A new art space in CH is opening tomorrow night and we’d like to invite everyone. Lots of recent MFA grads are involved.

Thanks so much and looking forward to seeing some familiar faces soon!


Dear Friends,

We are thrilled to invite you to the opening reception of BASEMENT’s inaugural exhibition, Breathing Without A Body, on Sat. Nov. 16 from 6-9 PM.

BASEMENT is located at 605 Caswell Rd, Chapel Hill NC 27514

Please park on the street and do not block driveways or mailboxes in the neighborhood. Follow the illuminated walkway down on the left side of the house and you will find the door to BASEMENT.

If you plan on coming, please reply to this email. Please feel free to send this to friends, family and other community members who you think would be interested in our programming.

See below for more details about our inaugural show!
We look forward to seeing you!

Breathing Without A Body: 

Stephen Hayes, Saba Taj, and Max Symuleski & Sinan Goknur
November 16, 2019  – January 5, 2020

Opening Reception: Saturday, Nov 16, 6-9  pm

BASEMENT Art Space
In the trash heap of history, how do we excavate what we need to survive? If we are to take the present as being devoured by advanced consumer capitalism – a condition that siphons off both the past and the future and forecloses access to the present – we must contend with the condition of incongruous temporalities and modernities. The artists in this exhibition ask us to grapple with these differently paced understandings and experiences of time and space.

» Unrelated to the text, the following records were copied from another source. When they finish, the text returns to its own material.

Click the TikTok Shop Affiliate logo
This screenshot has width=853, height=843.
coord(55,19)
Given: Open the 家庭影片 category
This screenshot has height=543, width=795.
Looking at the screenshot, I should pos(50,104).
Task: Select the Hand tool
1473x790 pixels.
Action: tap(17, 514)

BASEMENT’s inaugural exhibition features Durham-based artists Saba Taj, Stephen Hayes, and collaborative work by Max Symuleski and Sinan Goknur. Employing a variety of methods and media, including collage, drawing, sculpture, and video, the artists consider the past, present, and future through an exhumation of the body within distinct social and historical landscapes. Speculating on the contradictions and continued violence of racism and economic development in the name of capital, together these works assert a space of both resistance and resilience.

Stephen Hayes is a mixed media sculptor and creator whose work references socio-cultural race dynamics rooted in historical references. A Durham native, Hayes completed his BA at North Carolina Central University, and his MFA at the Savannah College of Art and Design. His work seeks to change societal perceptions of Black identity and otherness through the vulnerability of sharing experiences and the catharsis of collective realizations. Hayes was an Arts Lab fellow at Halcyon Arts Lab in 2017–2018. Hayes’ work has been exhibited throughout the south, including at the Mason Murer Fine Art Gallery in Atlanta, Ga., CAM Raleigh, and the Harvey B. Gantt Center in Charlotte, N.C. Hayes is currently the Brock Family Visiting Instructor in Studio Arts in the Department of Art, Art History and Visual Studies at Duke University.

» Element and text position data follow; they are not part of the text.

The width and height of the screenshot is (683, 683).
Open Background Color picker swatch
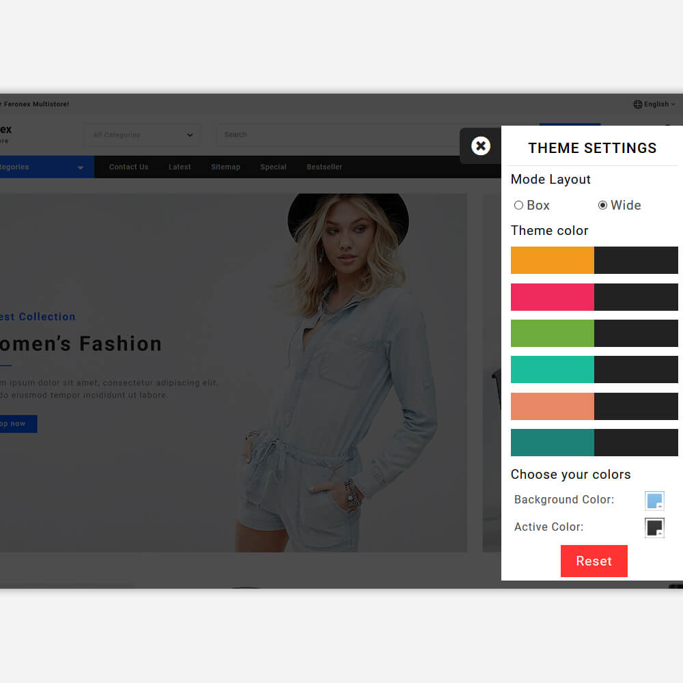click(x=654, y=501)
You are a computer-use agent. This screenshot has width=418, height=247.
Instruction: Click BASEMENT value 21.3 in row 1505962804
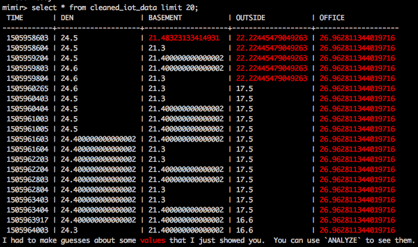157,189
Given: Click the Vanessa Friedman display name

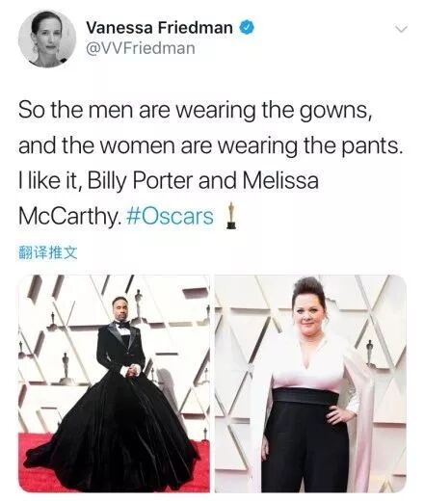Looking at the screenshot, I should (159, 28).
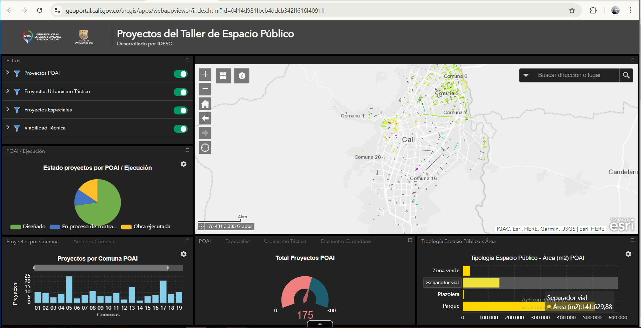Expand the Proyectos Especiales filter options

pyautogui.click(x=8, y=109)
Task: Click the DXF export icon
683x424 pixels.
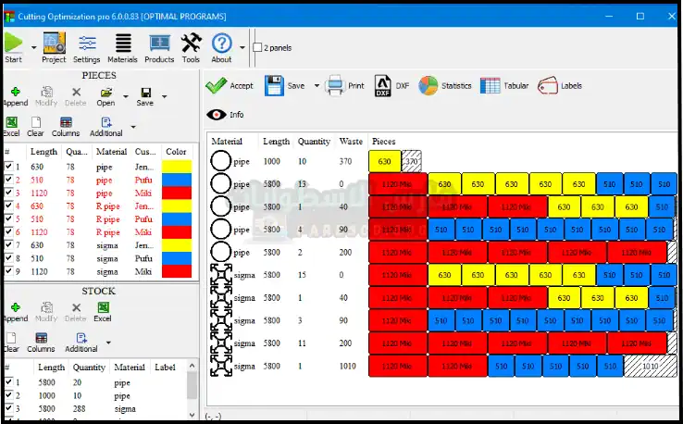Action: [x=383, y=86]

Sinan Goknur is an artist and PhD Candidate in the Computational Media, Arts & Cultures Program at Duke. Sinan’s academic work investigates a new return to the social in the arts through queer and feminist aesthetics after the 1980 military coup in Turkey.  Prior to coming to Duke, Sinan was a member of the MAW, an artist collective in Minneapolis, MN seeking to activate public engagement with art and politics through impromptu outdoor performances and large-scale mixed media projections.

Max Symuleski is an artist, writer, and PhD Candidate in the Computational Media, Arts & Cultures Program at Duke. They are currently writing a critical-aesthetic investigation of the role of maintenance labor in life and art under the governance of neoliberal capital. Max has a background in visual arts, queer nightlife and performance, amateur tinkering, and professional academic administration. They hold an MA (’12) in Historical Studies from the New School for Social Research and a BA (’05) with a concentration in Art Theory and Visual Arts from Sarah Lawrence College. Max lives in Durham.

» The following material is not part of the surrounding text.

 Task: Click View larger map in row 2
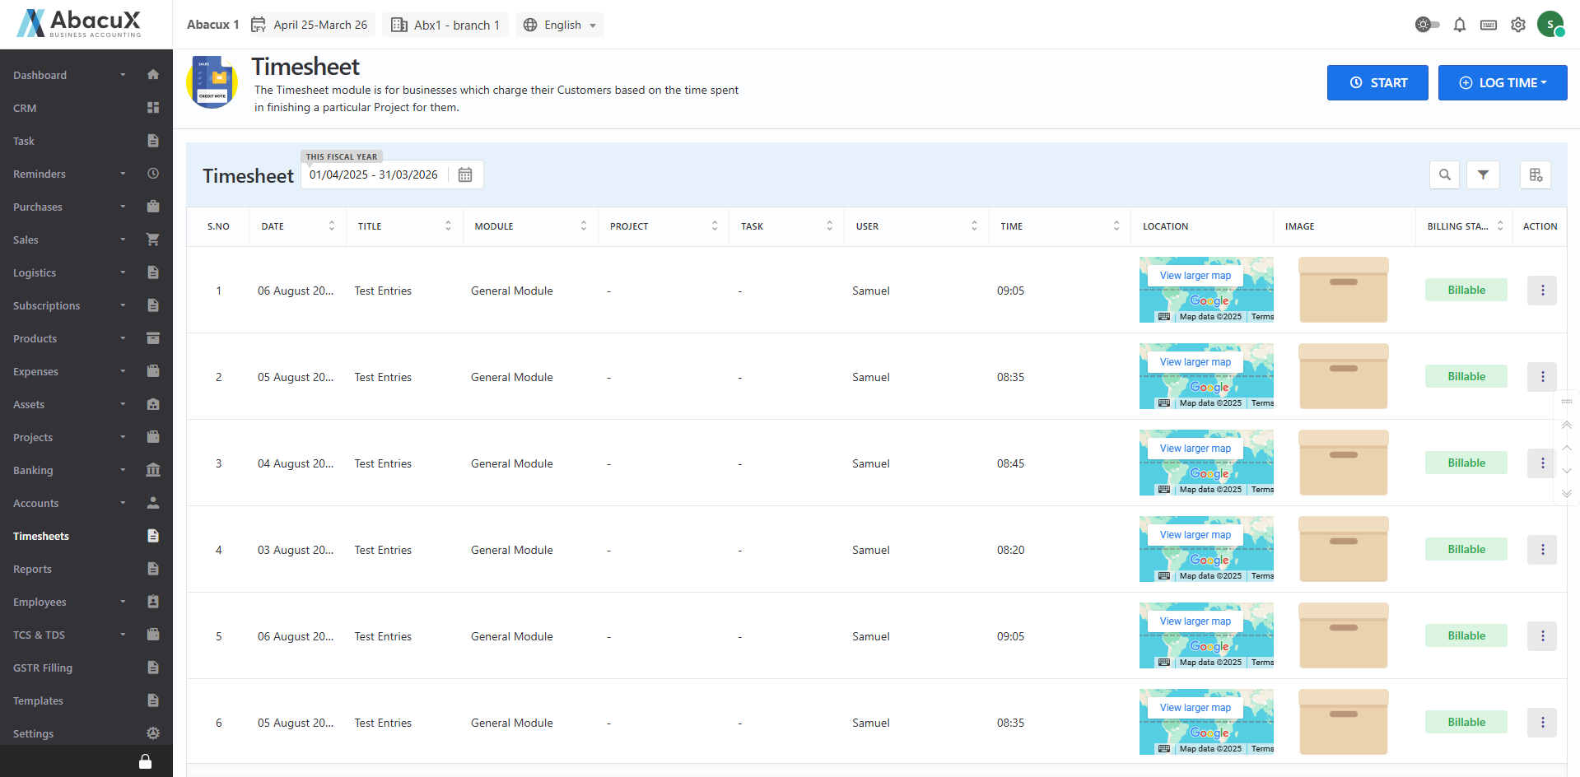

Saba Taj is an interdisciplinary artist based in Durham NC. Taj’s work ruminates on Muslims, monsters, and nazar (the evil eye), often in the wake of apocalypse, and speculates on the boundaries between life forms and our evolutionary/spiritual potential for porousness and hybridity. Saba is currently the post-MFA fellow with the Documentary Diversity Project at the Center for Documentary Studies at Duke University. She is the former Director of The Carrack Modern Art in Durham, featured speaker for TEDxDuke 2017, and a founding member of Durham Artists Movement. Taj received her BA in Art Education from North Carolina Central University, and an MFA in Studio Art from the University of North Carolina at Chapel Hill.

BASEMENT is a provisional artist-run project space that supports experimental and critical art practices. We choose to strengthen and build connections between artists and communities.

Offline Digital Art and Poetry Exhibition at SILS curated by Alumnus Colin Post

November 8, 2019

A new exhibition of digital art & poetry is currently accessible via a router in the SILS Library in Manning Hall. The show is part of the wrong new digital art biennale and is called disjunction notice: a poetry archives, curated by Colin Post.

The router is offline, but you can access it with any wi-fi enabled device by following these instructions when you’re within range in the SILS Library. (Printouts of the instructions should be available in the SILS Library, too.)  It will be up until March 1, 2020.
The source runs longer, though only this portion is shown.